Opening Lecture: The Early Days of Optimal Stopping
[Professor J. Laurie Snell, Dartmouth College, USA]

Course 1: General Theory of Optimal Stopping
[Professor Albert N. Shiryaev, Steklov Mathematical Institute, Moscow]
The course will provide a quick introduction to the general theory of optimal stopping, starting with key motivations and examples, and ending with the main results of modern theory being thoroughly explained. Both martingale and Markovian approaches will be considered in both discrete and continuous time. Relevant parts of martingale theory and the theory of Markov processes (including stochastic calculus) will be reviewed. Applications in financial mathematics (option pricing), mathematical statistics (sequential testing, quickest detection), and stochastic analysis (sharp inequalities) will be addressed.

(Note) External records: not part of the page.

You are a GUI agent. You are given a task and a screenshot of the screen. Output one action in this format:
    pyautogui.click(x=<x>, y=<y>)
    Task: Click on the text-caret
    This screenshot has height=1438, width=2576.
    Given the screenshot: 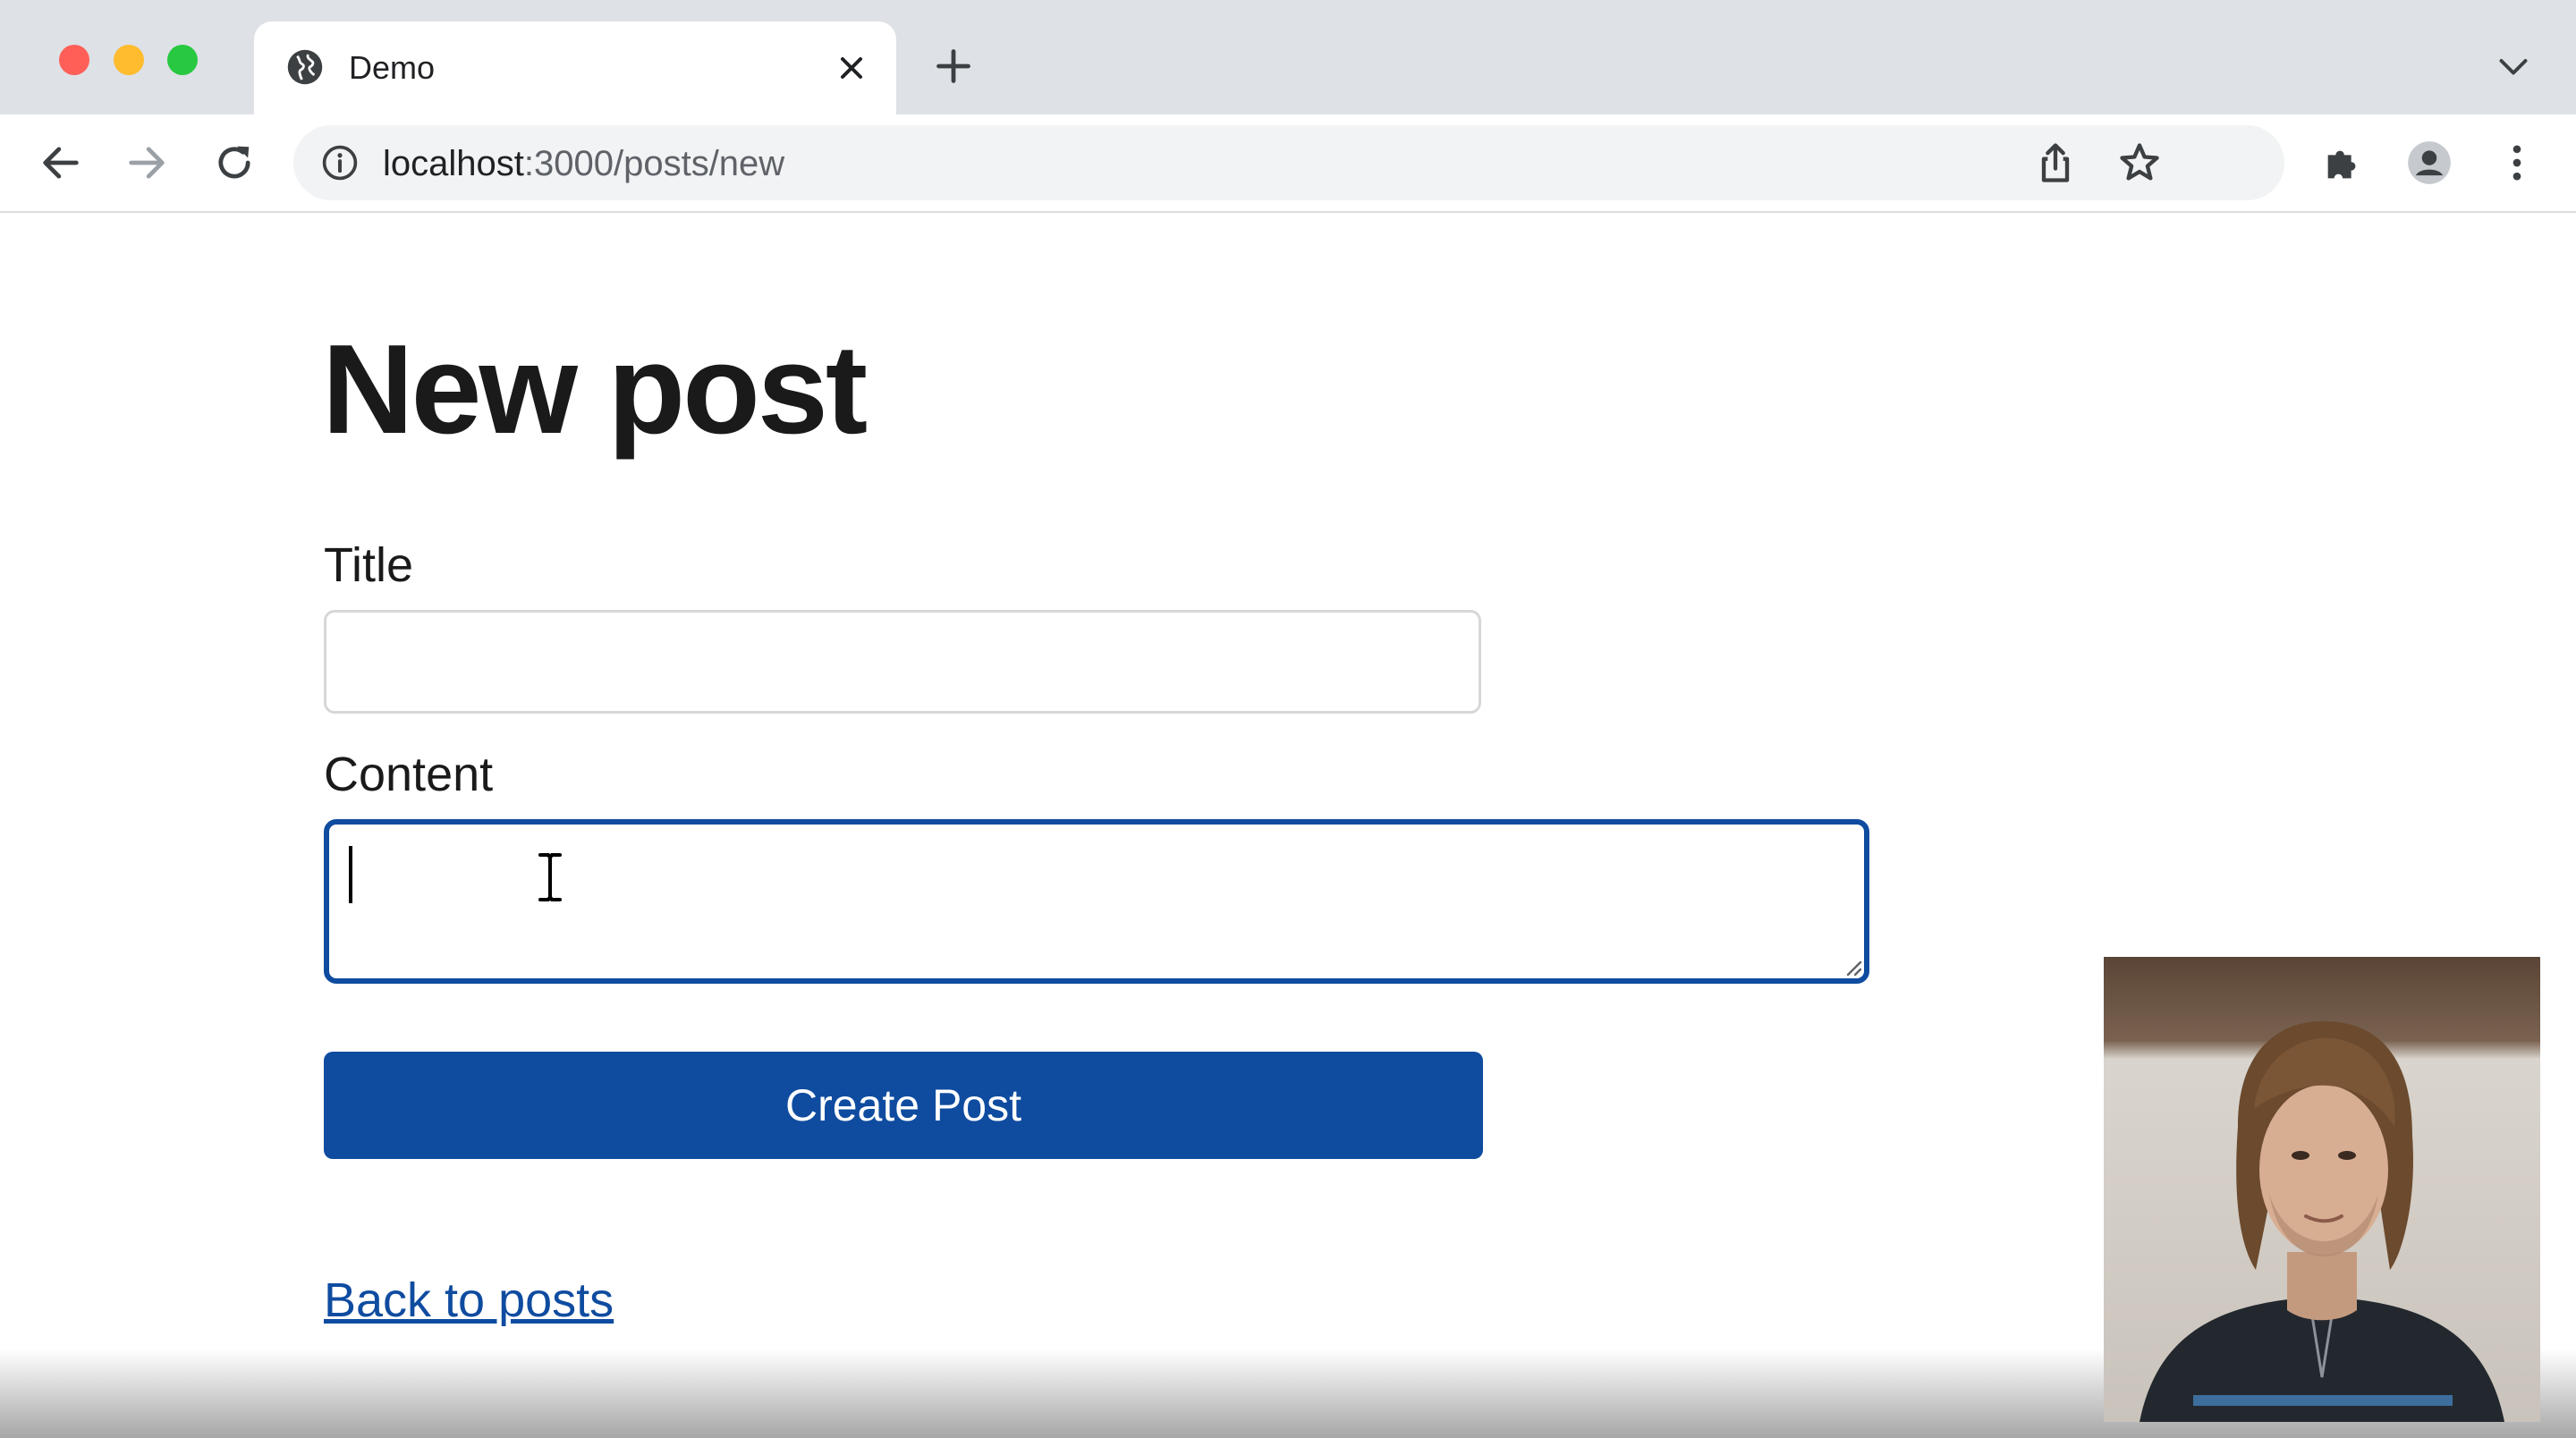 What is the action you would take?
    pyautogui.click(x=350, y=874)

Course 2: Optimal Stopping and Free-Boundary Problems
[Professor Goran Peskir, School of Mathematics, Manchester]
The course will focus on explaining the fundamental connection between optimal stopping problems (in probability) and free-boundary problems (in analysis). The setting will be Markovian, and apart from classic problem formulations due to Lagrange, Mayer and Bolza, the course will also deal with more recent problem formulations based on the maximum functional (the maximality principle). Recent advances in solving free-boundary problems in terms of nonlinear integral equations using the so-called ``local time-space calculus'' will be explained. Examples of application will include American/Asian options and optimal prediction problems (both of interest in financial mathematics).

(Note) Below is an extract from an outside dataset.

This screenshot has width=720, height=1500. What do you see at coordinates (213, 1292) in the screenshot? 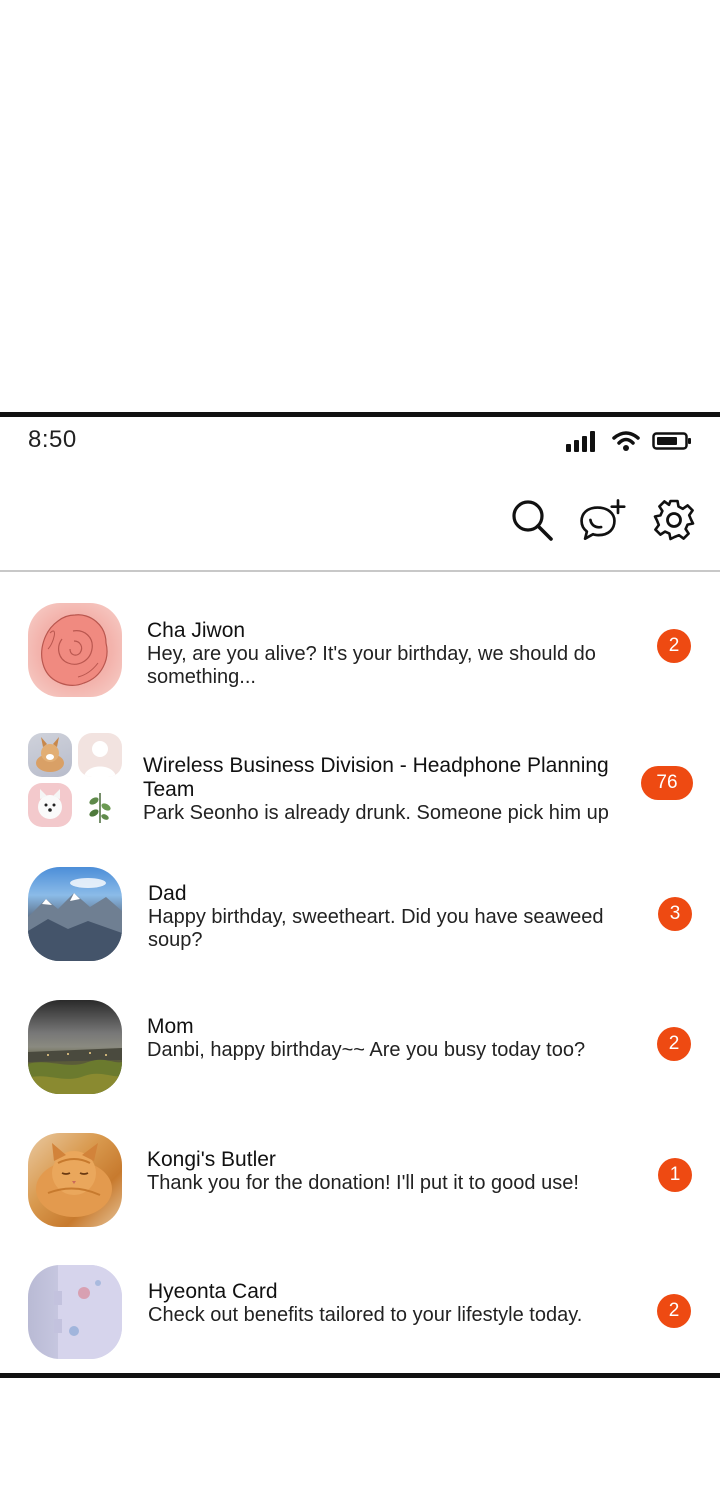
I see `chat-name: Hyeonta Card` at bounding box center [213, 1292].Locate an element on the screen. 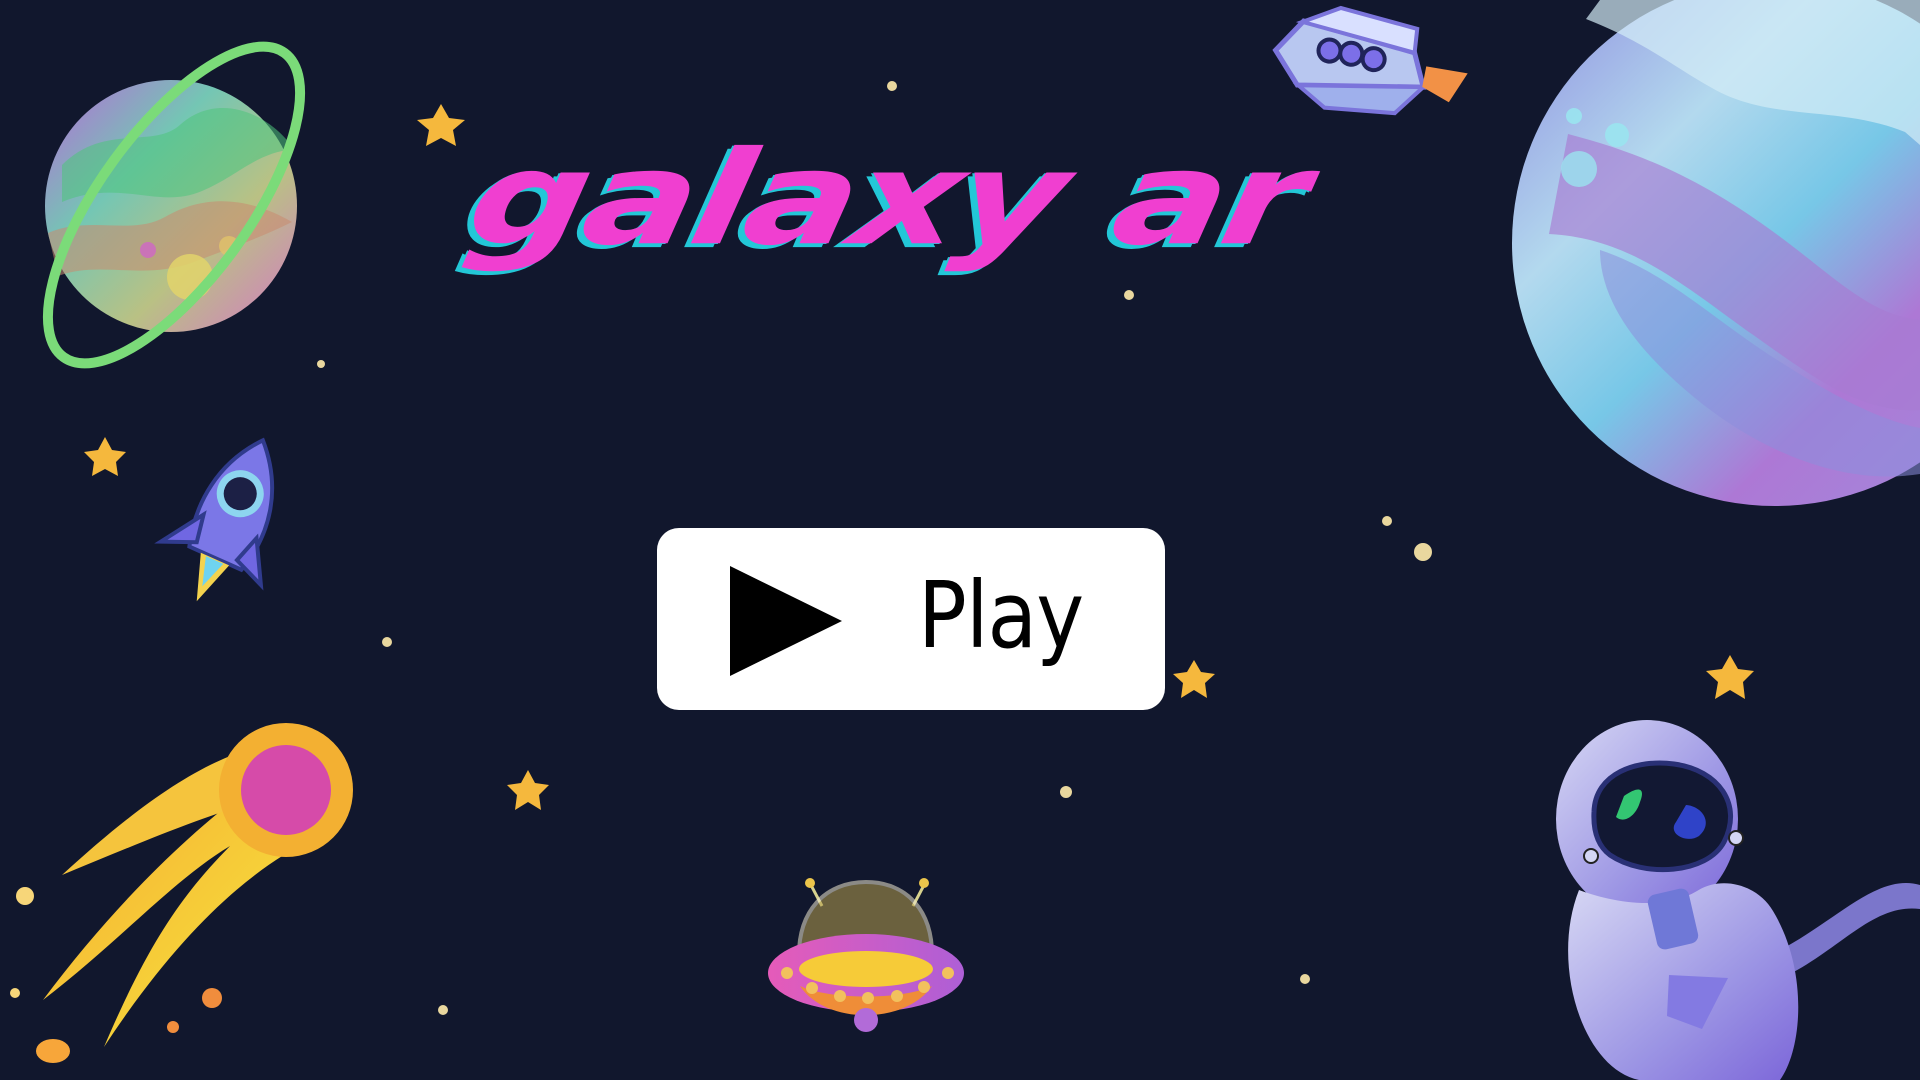  astronaut-icon is located at coordinates (1738, 900).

Course 3: Methods of Solution
[Professor Lawrence A. Shepp, Rutgers University, USA]
The course will present various methods for solving optimal stopping problems. This will include the principle of smooth fit, the method of space change, the method of time change, and the method of measure change, as well as a general philosophy on the development of heuristics. The setting will be Markovian. Examples of application will include Russian options as well as other path-dependent options in financial markets. Long-standing open problems will be presented and discussed.

Guest Lecture 1: Optimal Stopping Problems for Random Walks and Lévy Processes
[Professor Alexander A. Novikov, University of Technology, Sydney]

Guest Lecture 2: Some Examples of Stochastic Games Driven by Brownian Motion
[Dr Andreas E. Kyprianou, Heriot-Watt University, Edinburgh]